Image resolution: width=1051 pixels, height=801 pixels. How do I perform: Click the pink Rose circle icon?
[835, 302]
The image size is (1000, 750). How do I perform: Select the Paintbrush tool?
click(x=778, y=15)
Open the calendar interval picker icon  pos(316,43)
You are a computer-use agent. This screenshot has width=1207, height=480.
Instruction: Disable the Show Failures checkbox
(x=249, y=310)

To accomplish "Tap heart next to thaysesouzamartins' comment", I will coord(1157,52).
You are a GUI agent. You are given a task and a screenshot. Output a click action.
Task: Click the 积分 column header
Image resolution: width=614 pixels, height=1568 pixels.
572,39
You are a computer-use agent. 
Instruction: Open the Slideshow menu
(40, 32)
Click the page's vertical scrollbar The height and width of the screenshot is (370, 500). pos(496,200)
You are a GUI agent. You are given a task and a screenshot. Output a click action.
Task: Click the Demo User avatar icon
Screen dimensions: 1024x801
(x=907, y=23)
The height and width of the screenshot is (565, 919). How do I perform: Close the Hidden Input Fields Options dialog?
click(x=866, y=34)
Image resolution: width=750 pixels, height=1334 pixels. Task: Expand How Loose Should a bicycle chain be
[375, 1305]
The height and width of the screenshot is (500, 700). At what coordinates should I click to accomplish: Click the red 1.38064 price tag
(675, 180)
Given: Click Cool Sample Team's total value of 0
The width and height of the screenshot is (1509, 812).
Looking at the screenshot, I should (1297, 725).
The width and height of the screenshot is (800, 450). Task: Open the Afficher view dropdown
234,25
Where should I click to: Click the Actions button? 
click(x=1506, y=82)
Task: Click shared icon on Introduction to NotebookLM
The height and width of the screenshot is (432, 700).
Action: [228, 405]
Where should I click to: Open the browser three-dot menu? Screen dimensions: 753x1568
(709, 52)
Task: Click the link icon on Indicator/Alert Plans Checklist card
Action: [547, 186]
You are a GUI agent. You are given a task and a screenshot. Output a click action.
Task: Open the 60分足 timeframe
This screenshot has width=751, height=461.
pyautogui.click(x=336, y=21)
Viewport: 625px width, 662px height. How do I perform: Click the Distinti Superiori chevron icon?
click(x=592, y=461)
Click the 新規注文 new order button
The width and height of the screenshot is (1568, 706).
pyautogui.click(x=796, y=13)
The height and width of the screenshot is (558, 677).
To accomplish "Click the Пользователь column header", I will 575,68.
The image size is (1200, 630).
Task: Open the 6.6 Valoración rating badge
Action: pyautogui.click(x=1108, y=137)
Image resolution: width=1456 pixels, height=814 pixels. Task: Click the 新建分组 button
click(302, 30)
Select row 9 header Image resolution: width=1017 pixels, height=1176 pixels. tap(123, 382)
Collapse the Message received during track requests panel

* **TASK BRIEF**: In the records above, some lines may contain the word "computer"; copy every one of them.

* **RESPONSE**:
You are a computer-use agent. This screenshot has width=1207, height=480.
You are a computer-use agent. 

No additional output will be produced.